Material provided Block Start

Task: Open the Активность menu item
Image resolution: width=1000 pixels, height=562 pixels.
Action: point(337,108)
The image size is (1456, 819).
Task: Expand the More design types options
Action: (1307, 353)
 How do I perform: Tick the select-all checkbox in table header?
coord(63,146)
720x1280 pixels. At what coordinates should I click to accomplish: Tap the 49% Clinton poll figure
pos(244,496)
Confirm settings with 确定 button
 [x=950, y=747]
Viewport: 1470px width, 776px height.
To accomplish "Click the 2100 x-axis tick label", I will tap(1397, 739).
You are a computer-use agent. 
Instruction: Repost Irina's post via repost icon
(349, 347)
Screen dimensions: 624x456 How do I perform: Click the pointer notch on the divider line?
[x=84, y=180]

Material provided Block End

What the task requires
Set down, unchanged, the line that contains "You are a computer-use agent." together with every later line in the records, through the last one.

Answer box
You are a computer-use agent. 
Instruction: Repost Irina's post via repost icon
(349, 347)
Screen dimensions: 624x456 How do I perform: Click the pointer notch on the divider line?
[x=84, y=180]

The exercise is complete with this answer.